A few years ago, Professor Mark Cooney studied that topic and had the results published in the Stetson Law Review. Mark Cooney, What Judges Cite: A Study of Three Appellate Courts, 50 Stetson L. Rev. 1 (2020) (available on SSRN). He studied opinions of two state intermediate appellate courts (Wisconsin and Virginia) and the U.S. Supreme Court to see the types and frequence of authorities cited: primary sources versus secondary sources, binding versus persuasive authorities, and types of persuasive authorities. Since most readers of this blog probably practice more in Louisiana courts of appeal than the U.S. Supreme Court, I’m going to focus on Cooney’s findings from the two state appellate courts.
According to Cooney’s study, the appellate courts generally stick with primary authorities: statutes and cases. Those constituted 98% of the authorities cited. When citing caselaw, they cited binding precedents 80% of the time—90% when counting U.S. Supreme Court cases.
These numbers are not surprising, and they probably won’t cause any of you to change your research and writing habits. Most lawyers I’ve come across know that statutes and binding cases are the best authorities to support an argument. Cooney’s study provides data supporting that instinct.
When citing cases as persuasive authorities, the state appellate courts most often cited published cases from U.S. courts of appeals (30%), followed closely by published cases from another state’s highest court (29%). They didn’t much cite cases from U.S. district courts (7%) or unpublished decisions from any court, including their own (6%). Long story short, a persuasive authority is likely to be more persuasive if the citation contains an F.2d, F3d, or F.4th.
The state appellate courts also preferred more recent decisions over older decisions. The cases from the state appellate courts were decided in 2017, and cases from the 2010s were cited 32% of the time. Extrapolating that to a full decade (assuming three more years of cases to cite) works out to 46% if my math is correct. That’s compared with 35% for 2000s cases, 15% for 1990s cases, 10% for 1980s, cases, and down from there as the cases got older.
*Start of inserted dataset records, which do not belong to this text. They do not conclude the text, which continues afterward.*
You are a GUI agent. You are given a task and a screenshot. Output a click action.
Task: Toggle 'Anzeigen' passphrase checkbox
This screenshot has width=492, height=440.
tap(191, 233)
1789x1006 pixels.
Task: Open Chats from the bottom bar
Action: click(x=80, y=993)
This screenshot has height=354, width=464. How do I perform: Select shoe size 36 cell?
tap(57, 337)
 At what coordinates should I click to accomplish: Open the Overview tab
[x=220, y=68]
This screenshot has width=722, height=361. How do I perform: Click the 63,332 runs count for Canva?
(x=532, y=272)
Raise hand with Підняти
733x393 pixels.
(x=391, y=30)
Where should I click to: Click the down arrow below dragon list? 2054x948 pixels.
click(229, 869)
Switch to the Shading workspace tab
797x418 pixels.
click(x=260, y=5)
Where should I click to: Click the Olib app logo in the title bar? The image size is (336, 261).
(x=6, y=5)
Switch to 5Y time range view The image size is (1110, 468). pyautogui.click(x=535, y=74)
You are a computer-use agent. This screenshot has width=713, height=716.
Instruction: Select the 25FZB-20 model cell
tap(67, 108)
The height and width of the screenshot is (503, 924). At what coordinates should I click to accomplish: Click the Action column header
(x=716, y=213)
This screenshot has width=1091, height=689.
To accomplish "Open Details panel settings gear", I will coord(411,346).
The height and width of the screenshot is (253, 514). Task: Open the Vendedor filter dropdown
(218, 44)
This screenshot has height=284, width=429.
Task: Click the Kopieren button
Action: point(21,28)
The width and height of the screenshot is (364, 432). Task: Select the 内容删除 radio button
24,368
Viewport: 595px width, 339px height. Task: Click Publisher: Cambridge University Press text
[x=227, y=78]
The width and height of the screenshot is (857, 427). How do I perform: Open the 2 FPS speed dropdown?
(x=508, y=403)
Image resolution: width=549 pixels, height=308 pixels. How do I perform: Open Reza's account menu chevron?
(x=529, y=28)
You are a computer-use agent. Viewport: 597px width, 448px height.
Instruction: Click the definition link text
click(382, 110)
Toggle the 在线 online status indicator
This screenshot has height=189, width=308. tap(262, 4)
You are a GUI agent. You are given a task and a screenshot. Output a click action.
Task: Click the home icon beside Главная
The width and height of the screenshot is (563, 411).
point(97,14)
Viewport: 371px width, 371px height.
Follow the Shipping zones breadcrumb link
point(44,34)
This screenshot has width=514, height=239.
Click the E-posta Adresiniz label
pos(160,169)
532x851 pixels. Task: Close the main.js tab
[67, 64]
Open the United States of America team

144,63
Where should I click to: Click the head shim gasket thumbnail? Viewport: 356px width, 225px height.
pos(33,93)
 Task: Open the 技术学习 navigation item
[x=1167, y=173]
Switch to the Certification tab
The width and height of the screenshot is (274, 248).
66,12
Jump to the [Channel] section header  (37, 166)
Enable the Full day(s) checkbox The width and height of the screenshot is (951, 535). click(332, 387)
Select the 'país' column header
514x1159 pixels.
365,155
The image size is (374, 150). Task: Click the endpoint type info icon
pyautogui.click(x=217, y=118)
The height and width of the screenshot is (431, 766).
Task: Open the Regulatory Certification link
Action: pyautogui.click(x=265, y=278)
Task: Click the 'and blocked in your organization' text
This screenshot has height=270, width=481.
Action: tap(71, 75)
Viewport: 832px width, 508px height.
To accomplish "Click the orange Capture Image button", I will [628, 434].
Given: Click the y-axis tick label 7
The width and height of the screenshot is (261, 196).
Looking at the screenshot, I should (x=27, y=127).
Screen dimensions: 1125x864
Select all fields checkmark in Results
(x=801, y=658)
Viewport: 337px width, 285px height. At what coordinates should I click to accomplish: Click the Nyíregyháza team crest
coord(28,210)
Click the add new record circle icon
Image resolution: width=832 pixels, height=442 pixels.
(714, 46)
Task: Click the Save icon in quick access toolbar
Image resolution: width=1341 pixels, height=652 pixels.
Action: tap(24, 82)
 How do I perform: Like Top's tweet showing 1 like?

As for secondary sources, the state appellate courts most frequently cited treatises (32%), followed by comments to standard jury instructions (17%), legal dictionaries (17%), encyclopedias (14%), and periodicals, including law reviews (13%), with other secondary sources in the single digits. And when citing law reviews, they tended to stick to those from in-state law schools.
One thing Cooney’s study didn’t account for was in-state persuasive authority. From a quick-and-dirty Internet check, it looks like Virginia and Wisconsin each have one court of appeals. In Louisiana, we have five separate courts of appeal. So a decision from, say, the Louisiana Fourth Circuit would be binding in that court but only persuasive in the Louisiana First Circuit. That being said, my unscientific impression (probably shared with most Louisiana practitioners) is that Louisiana courts of appeal tend to follow each other’s cases, either because they find them persuasive or because they want to avoid a circuit split.
So for Louisiana practitioners in need of persuasive authorities, continue to look first to published cases from other Louisiana courts of appeal. Next, look first to published decisions of U.S. courts of appeals. If you have to fall back to secondary sources, start with something like the Louisiana Civil Law Treatise, and next look to in-state law reviews.
For any readers in academia who’d like to have their writing cited by the U.S. Supreme Court, Cooney’s study has that covered. First, get yourself published in a so-called “elite” law journal—Harvard, Yale, or a journal from another top-tier school. Second, choose a hot topic. In the SCOTUS, the articles most cited were about criminal law and procedure (30.4%), followed by constitutional law and justiciability (26.5%), jurisprudence and statutory construction (16.7%), and civil procedure and jurisdiction (9.8%). Other topics were below 3% each, with several registering 0%.